----- Raw data

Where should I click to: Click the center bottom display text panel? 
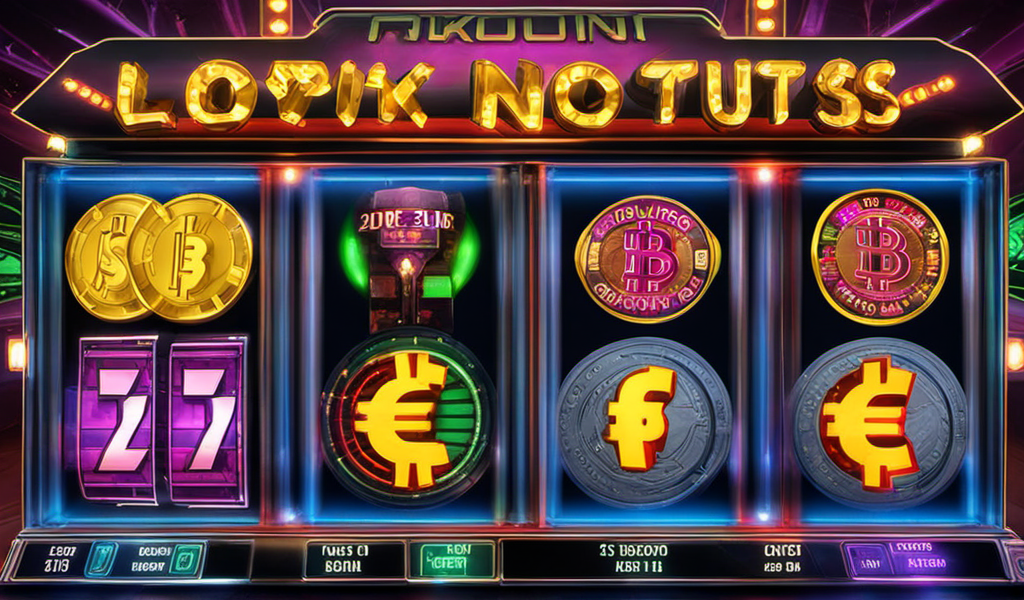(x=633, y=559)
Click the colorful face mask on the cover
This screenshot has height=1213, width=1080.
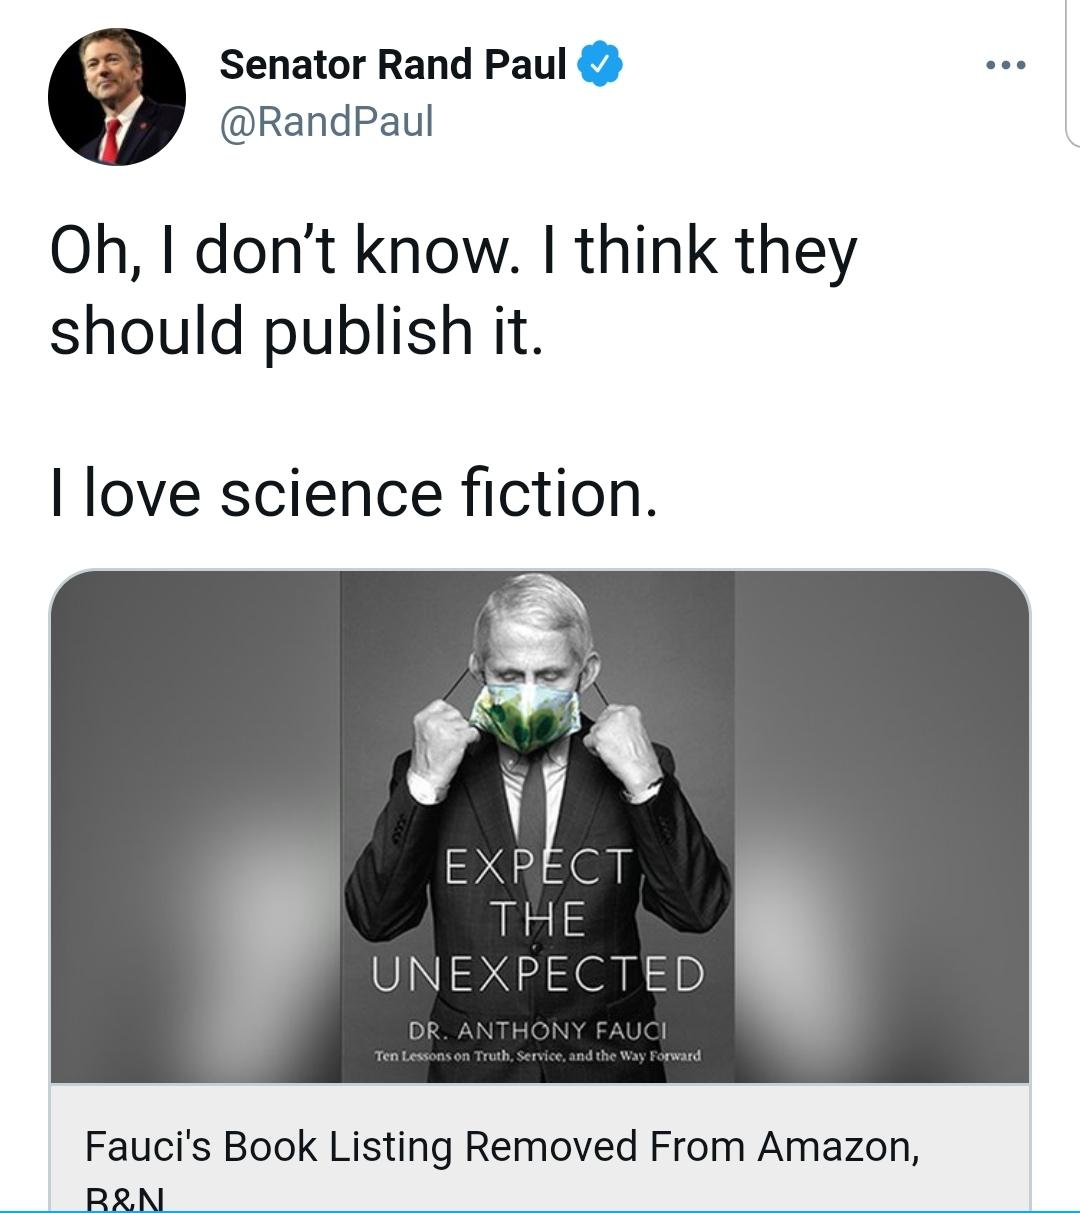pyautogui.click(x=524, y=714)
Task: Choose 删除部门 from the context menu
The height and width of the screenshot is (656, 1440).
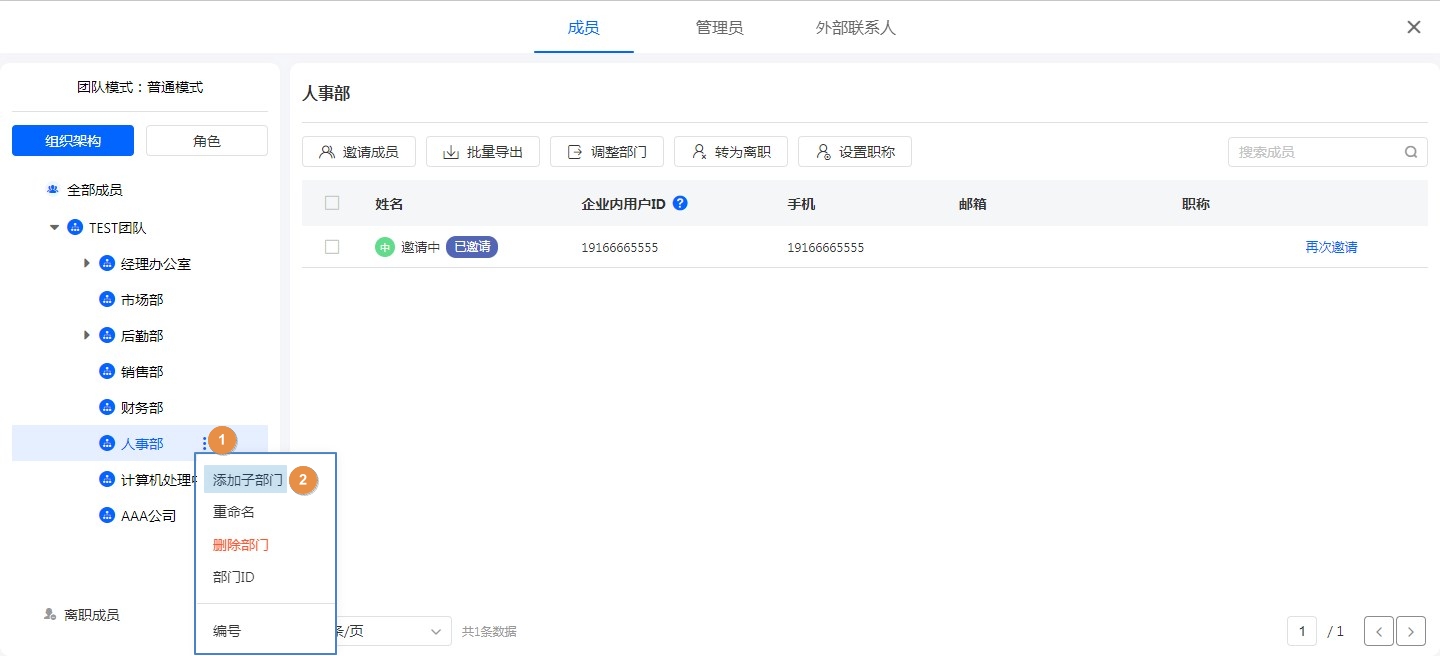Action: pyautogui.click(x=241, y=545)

----------
----- Raw data

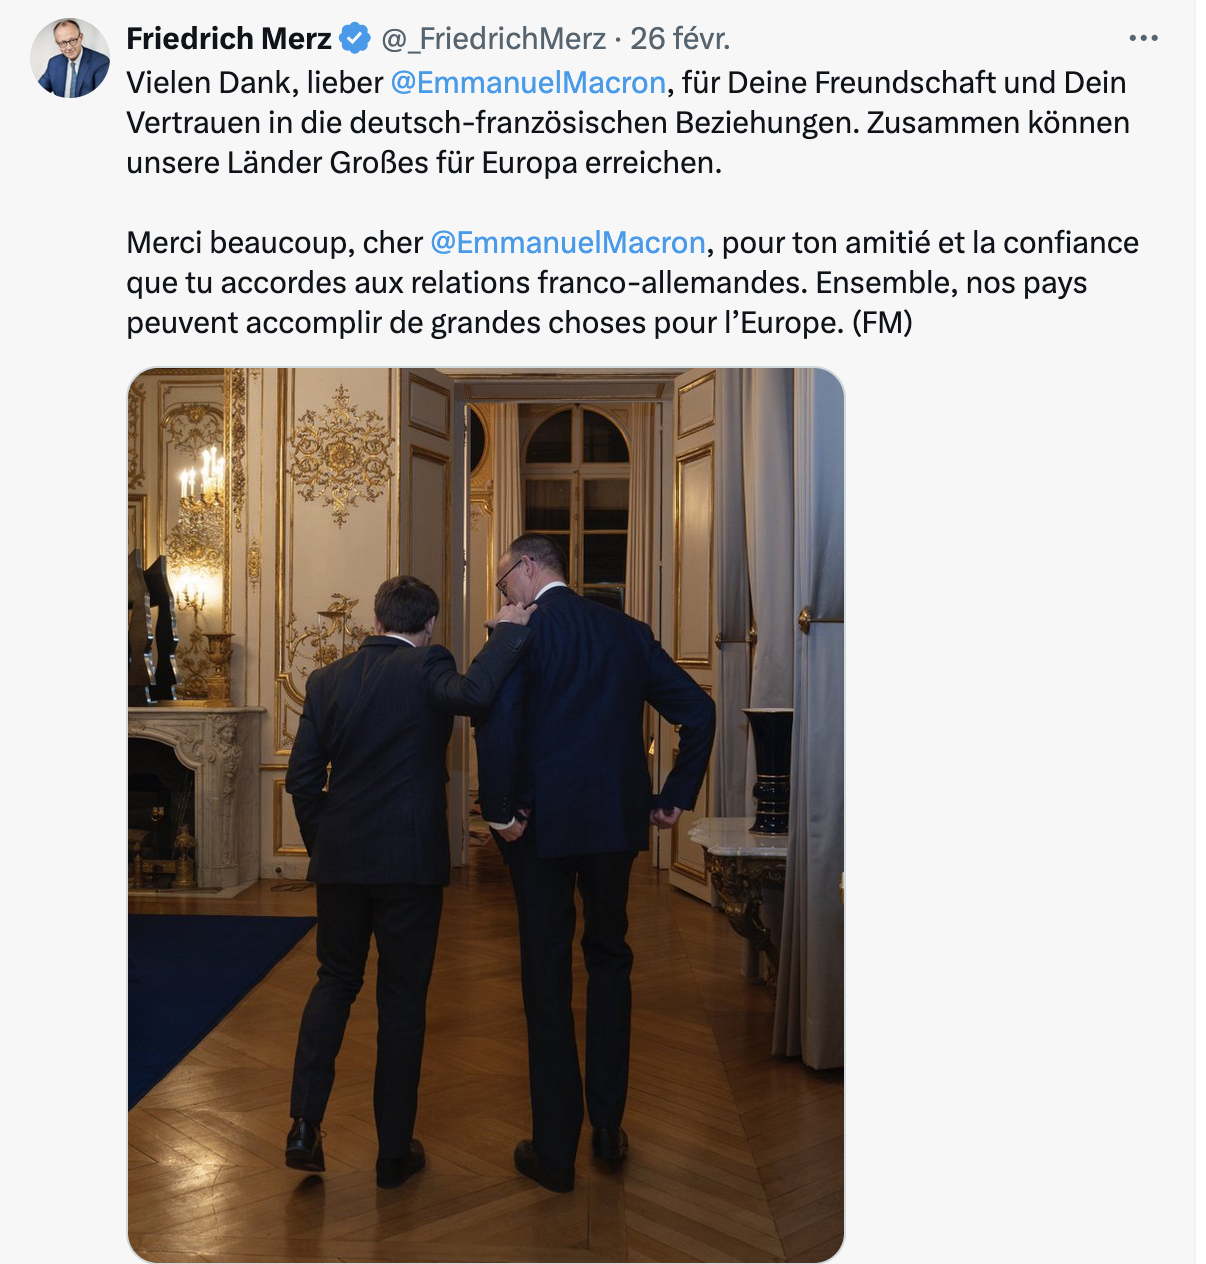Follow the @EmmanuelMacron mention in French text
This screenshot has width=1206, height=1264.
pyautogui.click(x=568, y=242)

----------
----- Raw data

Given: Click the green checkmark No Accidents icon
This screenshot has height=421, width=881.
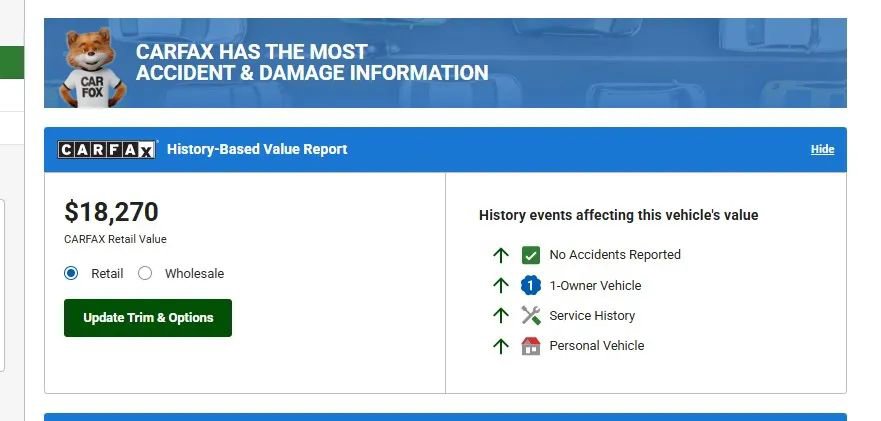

----------

**Problem**
All that is needed is the exact run of lines above from the line containing "Given: Click the" through the line containing "This screenshot has height=421, width=881.", both of them included.

**Exercise answer**
Given: Click the green checkmark No Accidents icon
This screenshot has height=421, width=881.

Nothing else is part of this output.